Für den deutschen Menschenrechtler Peter Steudtner hat die Staatsanwaltschaft im Prozess wegen Terrorverdachts einen Freispruch gefordert. Dennoch kritisiert Amnesty International den Prozessverlauf scharf.
Im Prozess gegen den in der Türkei wegen Terrorvorwürfen angeklagten deutschen Menschenrechtler Peter Steudtner hat die Staatsanwaltschaft am Mittwoch Freispruch gefordert. Grund sei ein Mangel an Beweisen, hieß es am Mittwoch im Plädoyer des Staatsanwalts vor dem Istanbuler Gericht. Für den im selben Verfahren angeklagten Ehrenvorsitzenden der Menschenrechtsorganisation Amnesty International in der Türkei, Taner Kilic, forderte er allerdings eine Verurteilung wegen Mitgliedschaft in einer Terrororganisation. Darauf stehen bis zu 15 Jahre Haft.
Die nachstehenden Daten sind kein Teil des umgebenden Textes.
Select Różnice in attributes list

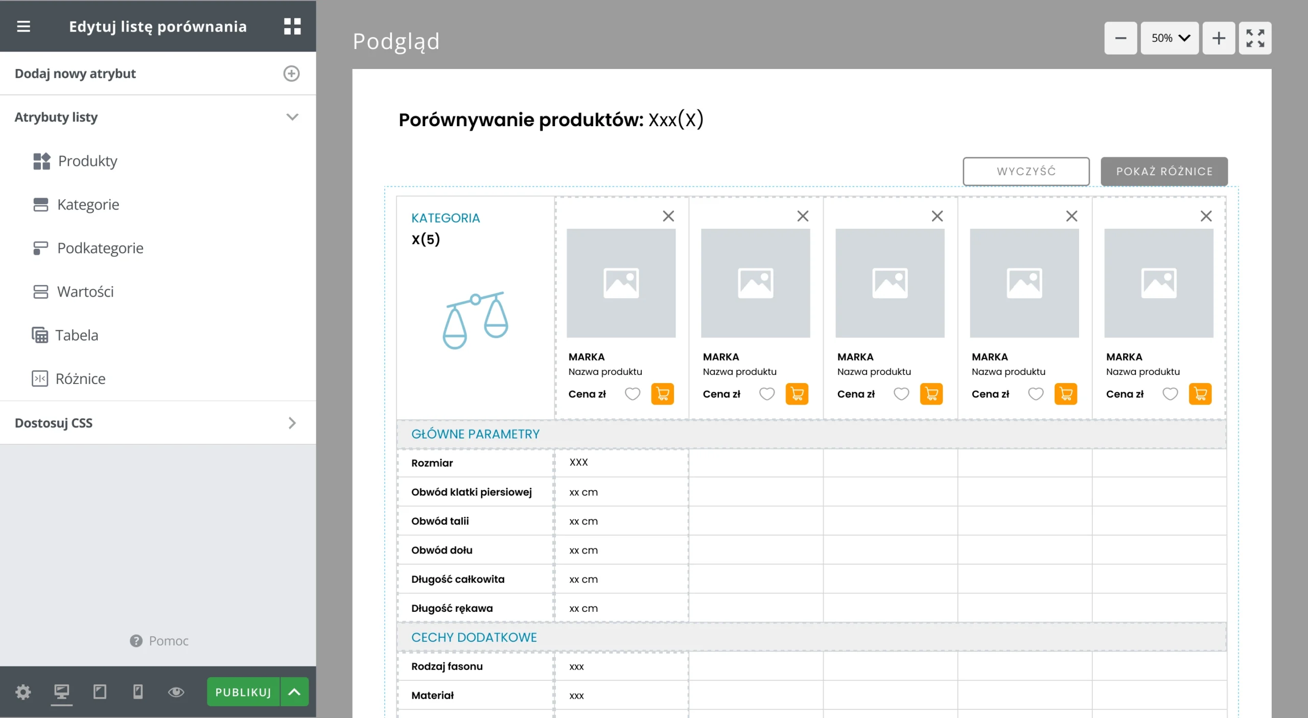point(80,378)
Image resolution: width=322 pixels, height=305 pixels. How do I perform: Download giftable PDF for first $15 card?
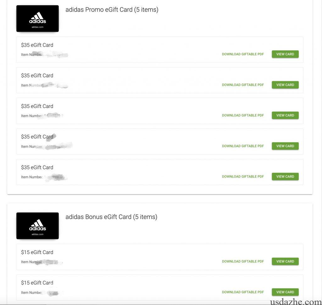click(x=243, y=261)
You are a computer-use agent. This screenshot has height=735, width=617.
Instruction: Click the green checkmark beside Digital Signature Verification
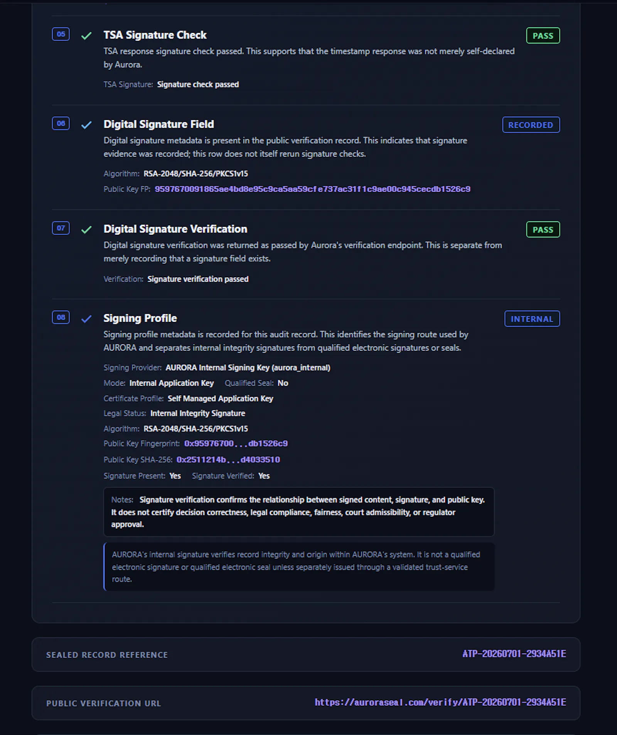(86, 230)
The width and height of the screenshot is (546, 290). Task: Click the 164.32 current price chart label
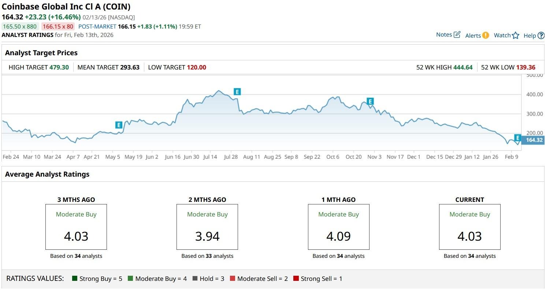[533, 140]
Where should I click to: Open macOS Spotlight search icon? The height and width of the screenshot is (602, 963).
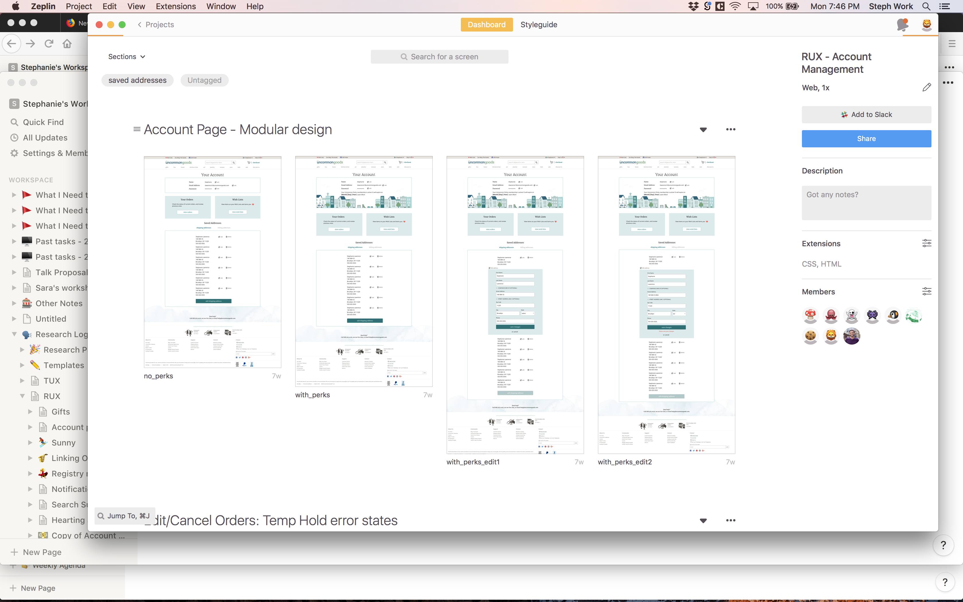926,6
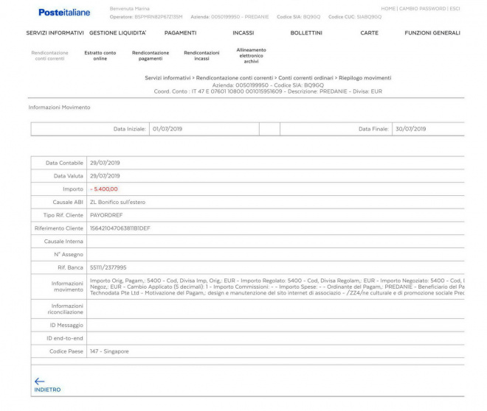
Task: Open the CARTE menu
Action: (369, 33)
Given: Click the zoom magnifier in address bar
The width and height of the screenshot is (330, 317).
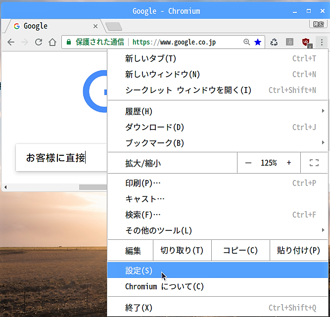Looking at the screenshot, I should [x=247, y=43].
Amnesty kritisierte die Forderung scharf. Steudtner, der nicht zur Verhandlung angereist war, reagierte irritiert auf die unterschiedlichen Strafforderungen. Ein Urteil wird zum nächsten Gerichtstermin am 19. Februar erwartet.
Die Anklage schlug auch einen Freispruch für Steudtners schwedischen Kollegen Ali Gharavi und drei weitere der insgesamt elf Angeklagten vor. Fünf Angeklagte sollen aus Sicht des Staatsanwalts wegen Terrorunterstützung verurteilt werden.
Amnesty International: "Unerwartetes und wirklich schlechtes Ergebnis"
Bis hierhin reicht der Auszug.